◆ Exercise data:

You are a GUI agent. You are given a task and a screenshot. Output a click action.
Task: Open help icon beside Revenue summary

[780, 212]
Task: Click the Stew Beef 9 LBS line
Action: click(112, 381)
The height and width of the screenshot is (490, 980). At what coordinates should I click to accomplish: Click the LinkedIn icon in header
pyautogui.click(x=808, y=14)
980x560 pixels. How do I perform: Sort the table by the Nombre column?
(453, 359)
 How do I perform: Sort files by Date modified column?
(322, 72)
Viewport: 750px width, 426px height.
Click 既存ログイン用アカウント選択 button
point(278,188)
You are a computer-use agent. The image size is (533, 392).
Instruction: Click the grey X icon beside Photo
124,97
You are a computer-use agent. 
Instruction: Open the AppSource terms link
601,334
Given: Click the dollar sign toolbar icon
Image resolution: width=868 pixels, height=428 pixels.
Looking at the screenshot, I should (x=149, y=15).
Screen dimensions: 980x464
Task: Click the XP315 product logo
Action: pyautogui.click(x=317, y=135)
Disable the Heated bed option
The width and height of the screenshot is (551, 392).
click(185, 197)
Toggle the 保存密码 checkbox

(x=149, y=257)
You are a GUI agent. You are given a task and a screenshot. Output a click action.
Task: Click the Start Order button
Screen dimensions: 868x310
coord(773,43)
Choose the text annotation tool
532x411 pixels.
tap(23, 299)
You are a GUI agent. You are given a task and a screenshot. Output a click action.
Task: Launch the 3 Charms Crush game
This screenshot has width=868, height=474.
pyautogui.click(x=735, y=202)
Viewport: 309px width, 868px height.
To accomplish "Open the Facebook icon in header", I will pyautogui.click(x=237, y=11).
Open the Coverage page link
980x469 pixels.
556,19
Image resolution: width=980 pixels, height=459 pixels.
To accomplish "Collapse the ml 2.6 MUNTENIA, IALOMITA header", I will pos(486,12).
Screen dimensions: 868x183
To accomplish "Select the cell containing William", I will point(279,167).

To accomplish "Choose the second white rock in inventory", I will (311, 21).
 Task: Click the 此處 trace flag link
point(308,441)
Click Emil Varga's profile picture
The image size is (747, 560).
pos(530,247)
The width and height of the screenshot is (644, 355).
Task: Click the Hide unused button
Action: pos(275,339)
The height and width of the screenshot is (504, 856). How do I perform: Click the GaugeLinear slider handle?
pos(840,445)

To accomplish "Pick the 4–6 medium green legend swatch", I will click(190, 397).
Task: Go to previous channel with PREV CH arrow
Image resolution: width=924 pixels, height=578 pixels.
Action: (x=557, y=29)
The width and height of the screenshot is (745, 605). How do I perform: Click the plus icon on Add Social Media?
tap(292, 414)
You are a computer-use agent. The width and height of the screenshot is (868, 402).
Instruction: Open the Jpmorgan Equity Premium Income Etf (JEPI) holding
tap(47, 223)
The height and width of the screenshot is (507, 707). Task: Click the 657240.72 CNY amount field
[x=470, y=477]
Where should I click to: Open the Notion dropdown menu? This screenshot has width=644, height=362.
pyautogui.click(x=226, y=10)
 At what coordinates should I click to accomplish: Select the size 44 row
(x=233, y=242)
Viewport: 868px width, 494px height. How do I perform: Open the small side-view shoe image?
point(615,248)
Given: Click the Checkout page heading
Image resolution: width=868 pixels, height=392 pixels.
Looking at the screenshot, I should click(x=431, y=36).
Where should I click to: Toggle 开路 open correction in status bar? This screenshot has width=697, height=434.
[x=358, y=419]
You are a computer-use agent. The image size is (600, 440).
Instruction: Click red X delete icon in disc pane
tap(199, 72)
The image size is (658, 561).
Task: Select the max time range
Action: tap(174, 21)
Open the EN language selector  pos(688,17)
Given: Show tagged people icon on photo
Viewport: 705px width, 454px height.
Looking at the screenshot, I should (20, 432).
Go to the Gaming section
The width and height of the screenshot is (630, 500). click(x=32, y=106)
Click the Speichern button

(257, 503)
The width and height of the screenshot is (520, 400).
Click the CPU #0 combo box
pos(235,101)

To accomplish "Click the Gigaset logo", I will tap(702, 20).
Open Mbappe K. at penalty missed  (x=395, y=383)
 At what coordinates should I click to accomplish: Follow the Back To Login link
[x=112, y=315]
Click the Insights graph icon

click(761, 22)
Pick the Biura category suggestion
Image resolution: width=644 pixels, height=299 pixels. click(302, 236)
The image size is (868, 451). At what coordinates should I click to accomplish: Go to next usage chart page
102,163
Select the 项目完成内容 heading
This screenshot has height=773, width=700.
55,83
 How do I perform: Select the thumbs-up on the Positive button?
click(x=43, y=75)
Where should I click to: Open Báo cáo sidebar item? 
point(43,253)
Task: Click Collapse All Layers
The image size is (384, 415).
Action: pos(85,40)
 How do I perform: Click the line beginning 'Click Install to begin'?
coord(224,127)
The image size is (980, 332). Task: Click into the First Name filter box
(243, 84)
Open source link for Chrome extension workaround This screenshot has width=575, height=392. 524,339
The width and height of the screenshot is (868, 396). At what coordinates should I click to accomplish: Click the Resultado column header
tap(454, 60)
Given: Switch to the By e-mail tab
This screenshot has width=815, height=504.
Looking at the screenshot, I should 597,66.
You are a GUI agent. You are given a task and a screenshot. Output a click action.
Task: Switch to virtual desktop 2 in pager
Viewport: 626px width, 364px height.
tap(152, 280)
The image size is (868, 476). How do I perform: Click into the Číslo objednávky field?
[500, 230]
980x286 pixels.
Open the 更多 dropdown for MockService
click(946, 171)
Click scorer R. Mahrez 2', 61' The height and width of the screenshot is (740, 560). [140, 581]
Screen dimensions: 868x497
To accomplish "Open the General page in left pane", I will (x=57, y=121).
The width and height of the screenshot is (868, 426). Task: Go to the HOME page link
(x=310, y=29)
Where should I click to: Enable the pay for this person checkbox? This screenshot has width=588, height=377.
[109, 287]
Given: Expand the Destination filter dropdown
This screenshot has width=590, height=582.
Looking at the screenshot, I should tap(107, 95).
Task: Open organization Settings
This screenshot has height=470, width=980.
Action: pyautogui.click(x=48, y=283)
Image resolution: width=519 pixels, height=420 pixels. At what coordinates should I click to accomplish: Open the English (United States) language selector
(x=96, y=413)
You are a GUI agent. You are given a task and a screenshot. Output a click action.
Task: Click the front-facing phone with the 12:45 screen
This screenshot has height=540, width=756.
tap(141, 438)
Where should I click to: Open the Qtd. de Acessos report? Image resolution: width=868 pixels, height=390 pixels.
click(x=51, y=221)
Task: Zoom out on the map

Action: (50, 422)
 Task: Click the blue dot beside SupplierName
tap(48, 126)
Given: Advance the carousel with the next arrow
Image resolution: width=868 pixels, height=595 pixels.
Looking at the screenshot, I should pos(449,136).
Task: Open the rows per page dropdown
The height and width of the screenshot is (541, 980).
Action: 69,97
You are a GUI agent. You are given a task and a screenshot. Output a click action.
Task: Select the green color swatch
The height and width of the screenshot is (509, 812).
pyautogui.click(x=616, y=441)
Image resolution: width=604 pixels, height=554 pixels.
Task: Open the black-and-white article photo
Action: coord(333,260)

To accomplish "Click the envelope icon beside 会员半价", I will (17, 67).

◆ Your instructions: From the records above, copy every line that holds the word "green".

◆ Written response:
To accomplish "Pick the 4–6 medium green legend swatch", I will click(190, 397).
Task: Select the green color swatch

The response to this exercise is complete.